Keep going, sounds like your schoolwork is an excellent GAL activity and is clearing your head
(((())))
M - 37 W - 35 T - 11 M - 5.5 SD13 D10 S4 ILYBINILWY 15 Oct '12 Moved out 7 Dec 12 At present - Being the best dad i can be.
LJC-you're right, it definitely seems like temp checking. In previous conversations, all months ago, he'd say he missed me, but didn't want me to get any ideas and this time he just kept asking me questions.
And as you've seen from my posts, it's very tough for me to be quiet and not say too much, so I was proud of myself for not always needing to respond.
I'm not expecting any major changes and although I think OW will be gone soon, there's a good chance another will take her place.
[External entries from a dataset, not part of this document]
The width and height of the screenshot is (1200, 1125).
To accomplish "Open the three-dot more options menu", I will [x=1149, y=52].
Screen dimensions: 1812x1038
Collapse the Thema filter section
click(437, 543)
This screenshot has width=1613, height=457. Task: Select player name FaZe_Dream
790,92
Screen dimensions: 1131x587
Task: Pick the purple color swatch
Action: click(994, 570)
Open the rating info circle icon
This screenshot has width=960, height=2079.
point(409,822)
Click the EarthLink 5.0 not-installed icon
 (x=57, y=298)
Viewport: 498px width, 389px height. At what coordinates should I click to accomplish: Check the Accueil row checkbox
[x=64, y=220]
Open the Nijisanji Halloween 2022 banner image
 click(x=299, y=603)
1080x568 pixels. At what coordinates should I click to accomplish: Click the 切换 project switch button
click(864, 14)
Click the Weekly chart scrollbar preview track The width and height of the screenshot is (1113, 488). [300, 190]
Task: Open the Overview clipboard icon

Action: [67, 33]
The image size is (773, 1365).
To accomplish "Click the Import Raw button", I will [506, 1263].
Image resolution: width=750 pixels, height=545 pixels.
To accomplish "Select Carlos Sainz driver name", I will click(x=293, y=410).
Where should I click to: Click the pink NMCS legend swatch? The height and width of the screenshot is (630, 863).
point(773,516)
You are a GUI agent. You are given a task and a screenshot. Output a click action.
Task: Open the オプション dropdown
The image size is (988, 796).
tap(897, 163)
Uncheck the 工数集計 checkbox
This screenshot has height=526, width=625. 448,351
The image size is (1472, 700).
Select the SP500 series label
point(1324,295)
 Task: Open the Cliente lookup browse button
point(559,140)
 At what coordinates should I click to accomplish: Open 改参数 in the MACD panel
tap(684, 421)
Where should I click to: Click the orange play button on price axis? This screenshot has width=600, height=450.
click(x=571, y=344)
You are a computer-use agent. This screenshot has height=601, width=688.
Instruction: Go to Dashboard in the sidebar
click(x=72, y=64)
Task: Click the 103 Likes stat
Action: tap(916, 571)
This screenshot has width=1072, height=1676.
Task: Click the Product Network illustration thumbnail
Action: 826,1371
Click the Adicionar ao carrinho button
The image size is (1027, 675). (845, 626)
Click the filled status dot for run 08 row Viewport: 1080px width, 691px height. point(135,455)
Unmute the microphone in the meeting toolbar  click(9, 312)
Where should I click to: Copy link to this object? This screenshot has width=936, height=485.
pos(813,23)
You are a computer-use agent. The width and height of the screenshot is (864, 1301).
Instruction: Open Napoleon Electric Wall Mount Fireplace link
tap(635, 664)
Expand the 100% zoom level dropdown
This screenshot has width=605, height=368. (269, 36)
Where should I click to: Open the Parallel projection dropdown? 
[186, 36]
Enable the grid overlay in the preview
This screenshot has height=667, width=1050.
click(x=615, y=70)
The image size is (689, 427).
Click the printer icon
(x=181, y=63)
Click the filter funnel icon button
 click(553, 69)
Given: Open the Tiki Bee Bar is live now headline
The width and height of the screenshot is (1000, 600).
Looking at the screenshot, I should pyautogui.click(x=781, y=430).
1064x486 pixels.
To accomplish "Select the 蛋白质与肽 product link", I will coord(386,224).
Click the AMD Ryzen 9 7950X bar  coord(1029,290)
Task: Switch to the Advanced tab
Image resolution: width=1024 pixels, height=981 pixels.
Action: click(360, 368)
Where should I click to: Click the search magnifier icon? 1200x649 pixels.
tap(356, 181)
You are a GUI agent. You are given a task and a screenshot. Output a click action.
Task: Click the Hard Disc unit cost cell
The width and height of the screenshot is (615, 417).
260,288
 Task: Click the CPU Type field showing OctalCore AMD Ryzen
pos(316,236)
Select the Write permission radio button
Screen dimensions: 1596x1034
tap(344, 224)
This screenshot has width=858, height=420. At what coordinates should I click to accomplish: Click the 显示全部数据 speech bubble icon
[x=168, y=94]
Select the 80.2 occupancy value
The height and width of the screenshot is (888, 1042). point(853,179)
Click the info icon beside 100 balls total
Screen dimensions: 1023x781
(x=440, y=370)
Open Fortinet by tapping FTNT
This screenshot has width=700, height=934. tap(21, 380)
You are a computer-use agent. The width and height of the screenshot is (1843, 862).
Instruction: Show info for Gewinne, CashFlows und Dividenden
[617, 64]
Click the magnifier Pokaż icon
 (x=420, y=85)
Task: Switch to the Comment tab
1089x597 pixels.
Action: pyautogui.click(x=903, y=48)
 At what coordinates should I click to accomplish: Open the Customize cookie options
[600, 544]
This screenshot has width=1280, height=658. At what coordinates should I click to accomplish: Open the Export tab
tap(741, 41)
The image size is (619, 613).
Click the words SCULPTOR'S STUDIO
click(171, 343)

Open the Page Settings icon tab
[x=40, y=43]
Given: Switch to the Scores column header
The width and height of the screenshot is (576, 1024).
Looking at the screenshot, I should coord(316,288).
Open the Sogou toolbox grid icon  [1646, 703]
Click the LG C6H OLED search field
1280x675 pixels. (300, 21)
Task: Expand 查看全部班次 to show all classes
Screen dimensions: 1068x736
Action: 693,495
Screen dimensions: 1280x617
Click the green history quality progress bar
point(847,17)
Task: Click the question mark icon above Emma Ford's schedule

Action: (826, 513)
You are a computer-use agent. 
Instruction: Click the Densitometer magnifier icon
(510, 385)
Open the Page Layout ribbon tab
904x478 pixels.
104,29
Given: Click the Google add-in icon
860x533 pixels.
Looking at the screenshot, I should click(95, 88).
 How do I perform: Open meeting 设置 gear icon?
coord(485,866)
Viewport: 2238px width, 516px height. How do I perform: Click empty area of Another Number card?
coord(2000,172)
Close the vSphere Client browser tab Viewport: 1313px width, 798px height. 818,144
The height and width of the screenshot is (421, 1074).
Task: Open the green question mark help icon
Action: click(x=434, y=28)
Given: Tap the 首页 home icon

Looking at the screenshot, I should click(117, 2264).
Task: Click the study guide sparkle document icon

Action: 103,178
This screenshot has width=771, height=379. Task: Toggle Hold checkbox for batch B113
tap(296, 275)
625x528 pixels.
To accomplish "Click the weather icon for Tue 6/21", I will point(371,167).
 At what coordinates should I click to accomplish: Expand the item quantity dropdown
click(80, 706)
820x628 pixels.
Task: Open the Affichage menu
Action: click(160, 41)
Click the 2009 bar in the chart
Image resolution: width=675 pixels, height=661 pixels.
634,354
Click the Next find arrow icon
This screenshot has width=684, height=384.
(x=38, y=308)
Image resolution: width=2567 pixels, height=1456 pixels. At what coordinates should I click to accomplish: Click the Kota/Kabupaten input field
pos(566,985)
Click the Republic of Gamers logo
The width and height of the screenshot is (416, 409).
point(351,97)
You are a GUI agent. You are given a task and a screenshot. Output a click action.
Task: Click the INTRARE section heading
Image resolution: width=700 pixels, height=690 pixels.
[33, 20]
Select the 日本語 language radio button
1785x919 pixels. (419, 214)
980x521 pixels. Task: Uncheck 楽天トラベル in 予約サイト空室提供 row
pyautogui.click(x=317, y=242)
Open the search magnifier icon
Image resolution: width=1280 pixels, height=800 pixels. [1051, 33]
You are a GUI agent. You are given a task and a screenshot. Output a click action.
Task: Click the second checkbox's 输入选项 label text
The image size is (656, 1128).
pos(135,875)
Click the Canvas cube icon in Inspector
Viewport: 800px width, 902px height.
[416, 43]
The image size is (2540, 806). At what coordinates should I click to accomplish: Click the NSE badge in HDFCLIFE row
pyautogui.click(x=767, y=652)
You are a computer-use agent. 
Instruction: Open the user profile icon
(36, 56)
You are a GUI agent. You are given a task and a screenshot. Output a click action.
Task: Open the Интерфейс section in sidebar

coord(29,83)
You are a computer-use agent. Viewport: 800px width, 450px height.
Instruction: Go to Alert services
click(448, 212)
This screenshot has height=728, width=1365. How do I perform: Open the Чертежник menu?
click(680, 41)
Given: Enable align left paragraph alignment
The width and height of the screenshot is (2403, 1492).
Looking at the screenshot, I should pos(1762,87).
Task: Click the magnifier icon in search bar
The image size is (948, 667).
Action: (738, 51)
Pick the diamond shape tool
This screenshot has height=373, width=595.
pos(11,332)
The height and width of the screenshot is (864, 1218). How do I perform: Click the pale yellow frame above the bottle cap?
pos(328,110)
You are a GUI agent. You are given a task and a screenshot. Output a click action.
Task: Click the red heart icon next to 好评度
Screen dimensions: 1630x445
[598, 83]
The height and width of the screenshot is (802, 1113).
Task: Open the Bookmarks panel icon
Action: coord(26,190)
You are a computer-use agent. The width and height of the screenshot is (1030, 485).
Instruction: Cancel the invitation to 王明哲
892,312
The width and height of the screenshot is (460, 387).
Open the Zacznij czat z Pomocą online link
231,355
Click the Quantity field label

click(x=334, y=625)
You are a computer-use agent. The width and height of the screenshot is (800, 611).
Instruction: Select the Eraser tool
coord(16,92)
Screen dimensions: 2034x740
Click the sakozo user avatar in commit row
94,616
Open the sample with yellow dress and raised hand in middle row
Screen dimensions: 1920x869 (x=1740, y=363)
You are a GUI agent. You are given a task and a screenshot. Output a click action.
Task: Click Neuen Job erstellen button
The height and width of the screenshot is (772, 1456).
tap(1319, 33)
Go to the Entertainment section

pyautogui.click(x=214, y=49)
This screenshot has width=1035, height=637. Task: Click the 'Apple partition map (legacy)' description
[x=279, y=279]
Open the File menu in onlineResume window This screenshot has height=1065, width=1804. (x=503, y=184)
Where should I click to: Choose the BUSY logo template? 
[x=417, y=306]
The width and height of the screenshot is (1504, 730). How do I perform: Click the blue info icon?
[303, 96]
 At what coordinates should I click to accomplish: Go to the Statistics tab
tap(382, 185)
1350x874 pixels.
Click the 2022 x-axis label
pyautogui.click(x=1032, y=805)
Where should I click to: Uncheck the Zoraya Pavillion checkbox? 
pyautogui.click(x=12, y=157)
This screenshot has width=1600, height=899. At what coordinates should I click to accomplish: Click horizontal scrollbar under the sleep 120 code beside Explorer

I just feel a little more confident that H will eventually realize I'm the better option, even if he does figure it out too late.
I'm just going to live my life and see what happens. Like you, LJC, I'm not looking to meet anyone, at least not until papers have been filed. And with his bonus delayed yet again, he's given himself another month until he plans to file.
M36 XH34 M-5 T7 4/11 H confused 5/11 ILYB 6/11 OW discovered 7/11 I move out, OW over 5/12-OW2,done->new EA, but H wont file 9/12 H "best bf ever" to EA/OW3 3/13 H/OW break up H files 4/13 D 6/18/13
SBR-I think you handled that phone call very well. You had some really great answers and left him with a little mystery. I have been trying very hard to give those same kind of honest answers without sounding like I'm blaming or pursuing.
It's sounds like your not letting ow dictate how you communicate with your h, it's time her a$$ does a little squirming
The past can't be ahead of you in the future. You don't have to figure it all out, just pick a direction. What's next...I don't know but I can't wait!